• ACTION ITEM
Below are some records; return all of them exactly as they are.

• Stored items
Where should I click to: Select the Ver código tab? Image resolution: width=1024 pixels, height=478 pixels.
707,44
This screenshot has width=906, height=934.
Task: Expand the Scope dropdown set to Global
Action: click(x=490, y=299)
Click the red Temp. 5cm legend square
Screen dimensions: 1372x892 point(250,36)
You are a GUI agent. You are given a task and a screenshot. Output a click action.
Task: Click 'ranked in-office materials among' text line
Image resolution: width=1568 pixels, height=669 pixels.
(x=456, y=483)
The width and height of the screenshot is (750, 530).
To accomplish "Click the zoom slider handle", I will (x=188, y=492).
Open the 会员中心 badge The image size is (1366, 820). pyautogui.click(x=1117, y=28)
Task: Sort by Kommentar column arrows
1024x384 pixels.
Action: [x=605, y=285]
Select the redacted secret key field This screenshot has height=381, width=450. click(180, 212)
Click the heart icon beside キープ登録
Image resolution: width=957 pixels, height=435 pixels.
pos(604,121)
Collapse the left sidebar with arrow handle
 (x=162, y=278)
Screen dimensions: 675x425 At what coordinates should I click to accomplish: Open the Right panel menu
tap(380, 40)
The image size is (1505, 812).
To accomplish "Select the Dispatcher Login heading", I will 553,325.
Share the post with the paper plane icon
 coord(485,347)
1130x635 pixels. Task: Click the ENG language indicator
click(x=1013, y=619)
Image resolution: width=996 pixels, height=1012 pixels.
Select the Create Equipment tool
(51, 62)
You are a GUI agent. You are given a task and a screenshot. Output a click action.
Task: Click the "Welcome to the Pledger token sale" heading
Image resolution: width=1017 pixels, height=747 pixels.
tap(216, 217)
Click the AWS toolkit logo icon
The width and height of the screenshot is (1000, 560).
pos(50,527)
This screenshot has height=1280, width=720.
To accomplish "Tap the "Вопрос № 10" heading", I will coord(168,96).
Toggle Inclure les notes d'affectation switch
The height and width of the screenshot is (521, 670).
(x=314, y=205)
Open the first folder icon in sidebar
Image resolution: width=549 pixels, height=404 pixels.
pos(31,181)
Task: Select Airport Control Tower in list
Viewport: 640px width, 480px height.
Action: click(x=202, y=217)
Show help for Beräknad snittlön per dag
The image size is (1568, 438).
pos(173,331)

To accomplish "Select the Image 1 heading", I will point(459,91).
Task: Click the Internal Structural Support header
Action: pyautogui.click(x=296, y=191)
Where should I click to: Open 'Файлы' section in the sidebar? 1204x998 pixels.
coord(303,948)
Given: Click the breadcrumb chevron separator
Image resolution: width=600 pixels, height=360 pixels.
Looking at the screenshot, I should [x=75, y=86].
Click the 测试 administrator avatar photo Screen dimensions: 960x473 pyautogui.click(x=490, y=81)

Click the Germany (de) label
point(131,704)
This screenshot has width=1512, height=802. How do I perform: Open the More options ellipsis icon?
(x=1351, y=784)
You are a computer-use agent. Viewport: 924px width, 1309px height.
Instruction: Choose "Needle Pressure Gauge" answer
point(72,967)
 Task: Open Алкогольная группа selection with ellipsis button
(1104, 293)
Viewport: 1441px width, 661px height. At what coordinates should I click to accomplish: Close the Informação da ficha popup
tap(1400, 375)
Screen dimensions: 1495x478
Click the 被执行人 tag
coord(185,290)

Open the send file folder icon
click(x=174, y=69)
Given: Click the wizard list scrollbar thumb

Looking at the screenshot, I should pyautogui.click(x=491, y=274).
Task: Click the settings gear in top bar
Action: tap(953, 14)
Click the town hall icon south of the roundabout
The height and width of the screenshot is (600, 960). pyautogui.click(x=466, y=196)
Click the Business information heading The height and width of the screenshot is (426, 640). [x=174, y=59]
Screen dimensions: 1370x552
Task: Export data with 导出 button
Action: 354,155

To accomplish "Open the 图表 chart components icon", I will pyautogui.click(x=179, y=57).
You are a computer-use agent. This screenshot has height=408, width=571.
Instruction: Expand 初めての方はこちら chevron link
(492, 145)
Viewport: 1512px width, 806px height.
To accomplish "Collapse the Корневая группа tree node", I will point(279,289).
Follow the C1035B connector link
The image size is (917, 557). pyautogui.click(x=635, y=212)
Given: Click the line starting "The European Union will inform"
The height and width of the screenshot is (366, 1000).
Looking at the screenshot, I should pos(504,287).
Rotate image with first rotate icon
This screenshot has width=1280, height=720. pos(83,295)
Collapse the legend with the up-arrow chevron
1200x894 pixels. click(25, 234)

• ANSWER SPACE
Where should I click to: Select the Ver código tab? Image resolution: width=1024 pixels, height=478 pixels.
707,44
This screenshot has width=906, height=934.
Task: Expand the Scope dropdown set to Global
Action: click(x=490, y=299)
Click the red Temp. 5cm legend square
Screen dimensions: 1372x892 point(250,36)
You are a GUI agent. You are given a task and a screenshot. Output a click action.
Task: Click 'ranked in-office materials among' text line
Image resolution: width=1568 pixels, height=669 pixels.
(x=456, y=483)
The width and height of the screenshot is (750, 530).
To accomplish "Click the zoom slider handle", I will (x=188, y=492).
Open the 会员中心 badge The image size is (1366, 820). pyautogui.click(x=1117, y=28)
Task: Sort by Kommentar column arrows
1024x384 pixels.
Action: [x=605, y=285]
Select the redacted secret key field This screenshot has height=381, width=450. click(180, 212)
Click the heart icon beside キープ登録
Image resolution: width=957 pixels, height=435 pixels.
pos(604,121)
Collapse the left sidebar with arrow handle
 (x=162, y=278)
Screen dimensions: 675x425 At what coordinates should I click to accomplish: Open the Right panel menu
tap(380, 40)
The image size is (1505, 812).
To accomplish "Select the Dispatcher Login heading", I will 553,325.
Share the post with the paper plane icon
 coord(485,347)
1130x635 pixels. Task: Click the ENG language indicator
click(x=1013, y=619)
Image resolution: width=996 pixels, height=1012 pixels.
Select the Create Equipment tool
(51, 62)
You are a GUI agent. You are given a task and a screenshot. Output a click action.
Task: Click the "Welcome to the Pledger token sale" heading
Image resolution: width=1017 pixels, height=747 pixels.
tap(216, 217)
Click the AWS toolkit logo icon
The width and height of the screenshot is (1000, 560).
pos(50,527)
This screenshot has height=1280, width=720.
To accomplish "Tap the "Вопрос № 10" heading", I will coord(168,96).
Toggle Inclure les notes d'affectation switch
The height and width of the screenshot is (521, 670).
(x=314, y=205)
Open the first folder icon in sidebar
Image resolution: width=549 pixels, height=404 pixels.
pos(31,181)
Task: Select Airport Control Tower in list
Viewport: 640px width, 480px height.
Action: click(x=202, y=217)
Show help for Beräknad snittlön per dag
The image size is (1568, 438).
pos(173,331)

To accomplish "Select the Image 1 heading", I will point(459,91).
Task: Click the Internal Structural Support header
Action: pyautogui.click(x=296, y=191)
Where should I click to: Open 'Файлы' section in the sidebar? 1204x998 pixels.
coord(303,948)
Given: Click the breadcrumb chevron separator
Image resolution: width=600 pixels, height=360 pixels.
Looking at the screenshot, I should [x=75, y=86].
Click the 测试 administrator avatar photo Screen dimensions: 960x473 pyautogui.click(x=490, y=81)

Click the Germany (de) label
point(131,704)
This screenshot has width=1512, height=802. How do I perform: Open the More options ellipsis icon?
(x=1351, y=784)
You are a computer-use agent. Viewport: 924px width, 1309px height.
Instruction: Choose "Needle Pressure Gauge" answer
point(72,967)
 Task: Open Алкогольная группа selection with ellipsis button
(1104, 293)
Viewport: 1441px width, 661px height. At what coordinates should I click to accomplish: Close the Informação da ficha popup
tap(1400, 375)
Screen dimensions: 1495x478
Click the 被执行人 tag
coord(185,290)

Open the send file folder icon
click(x=174, y=69)
Given: Click the wizard list scrollbar thumb

Looking at the screenshot, I should pyautogui.click(x=491, y=274).
Task: Click the settings gear in top bar
Action: tap(953, 14)
Click the town hall icon south of the roundabout
The height and width of the screenshot is (600, 960). pyautogui.click(x=466, y=196)
Click the Business information heading The height and width of the screenshot is (426, 640). [x=174, y=59]
Screen dimensions: 1370x552
Task: Export data with 导出 button
Action: 354,155

To accomplish "Open the 图表 chart components icon", I will pyautogui.click(x=179, y=57).
You are a computer-use agent. This screenshot has height=408, width=571.
Instruction: Expand 初めての方はこちら chevron link
(492, 145)
Viewport: 1512px width, 806px height.
To accomplish "Collapse the Корневая группа tree node", I will point(279,289).
Follow the C1035B connector link
The image size is (917, 557). pyautogui.click(x=635, y=212)
Given: Click the line starting "The European Union will inform"
The height and width of the screenshot is (366, 1000).
Looking at the screenshot, I should pos(504,287).
Rotate image with first rotate icon
This screenshot has width=1280, height=720. pos(83,295)
Collapse the legend with the up-arrow chevron
1200x894 pixels. click(25, 234)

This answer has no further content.